I'm writing some code for activating neural networks on CUDA, and I'm running into an issue. I'm not getting the correct summation of the weights going into a given neuron.
So here is the kernel code, and I'll try to explain it a bit clearer with the variables.
__global__ void kernelSumWeights(float* sumArray, float* weightArray, int2* sourceTargetArray, int cLength)
{
int nx = threadIdx.x + TILE_WIDTH*threadIdx.y;
int index_in = (blockIdx.x + gridDim.x*blockIdx.y)*TILE_WIDTH*TILE_WIDTH + nx;
if(index_in < cLength)
{
sumArray[sourceTargetArray[index_in].y] += fabs(weightArray[index_in]);
//__threadfence();
__threadfence_block();
}
}
First off, the number of connections in the network is cLength. For every connection, there is a source neuron and a target neuron, as well as a weight for that connection. SourceTargetArray contains that information. So index i of sourceTargetArray is the source neuron index of connection i, and target neuron index of connection i. The weightArray contains the weight information (so index i of weightArray corresponds to connection i).

» **Written instruction A**: Using the CUDA forum post, decide whether each statement agrees with it, and give yes or no with the deciding words of the post quoted exactly. (i) The number of connections in the network is cLength. (ii) The writer is getting the correct summation of the weights going into a neuron. (iii) Index i of weightArray corresponds to connection i.
» **Written instruction B**: Translate this sentence from the CUDA forum post into Spanish: "For every connection, there is a source neuron and a target neuron, as well as a weight for that connection."
Rely only on the CUDA forum post, not on outside knowledge.

» **Provided material**:
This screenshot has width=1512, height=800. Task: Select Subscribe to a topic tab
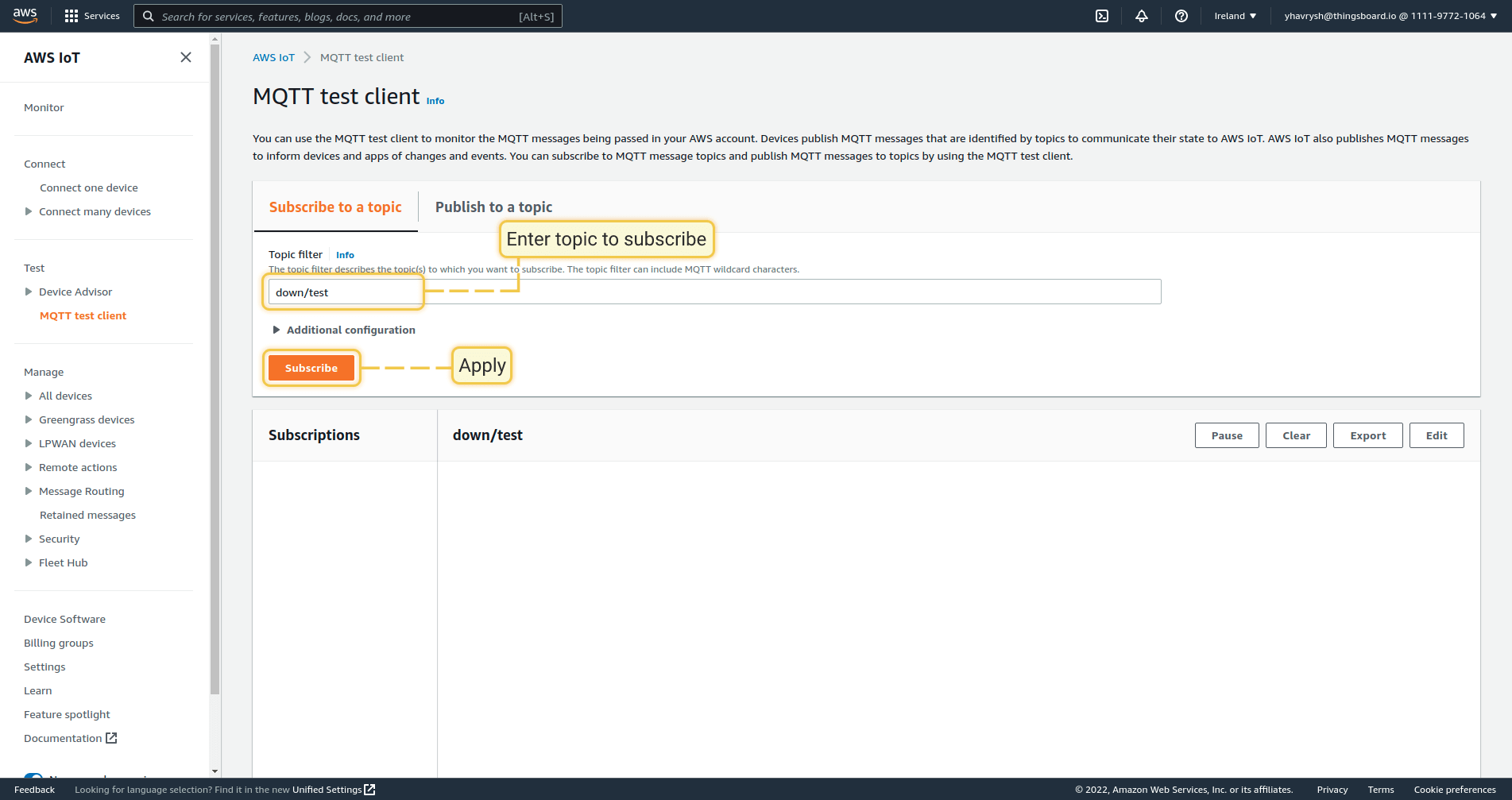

» **Answer A**:
(i) Yes: "the number of connections in the network is cLength."
(ii) No: "I'm not getting the correct summation of the weights going into a given neuron."
(iii) Yes: "index i of weightArray corresponds to connection i"

» **Answer B**: Para cada conexión, hay una neurona de origen y una neurona de destino, así como un peso para esa conexión.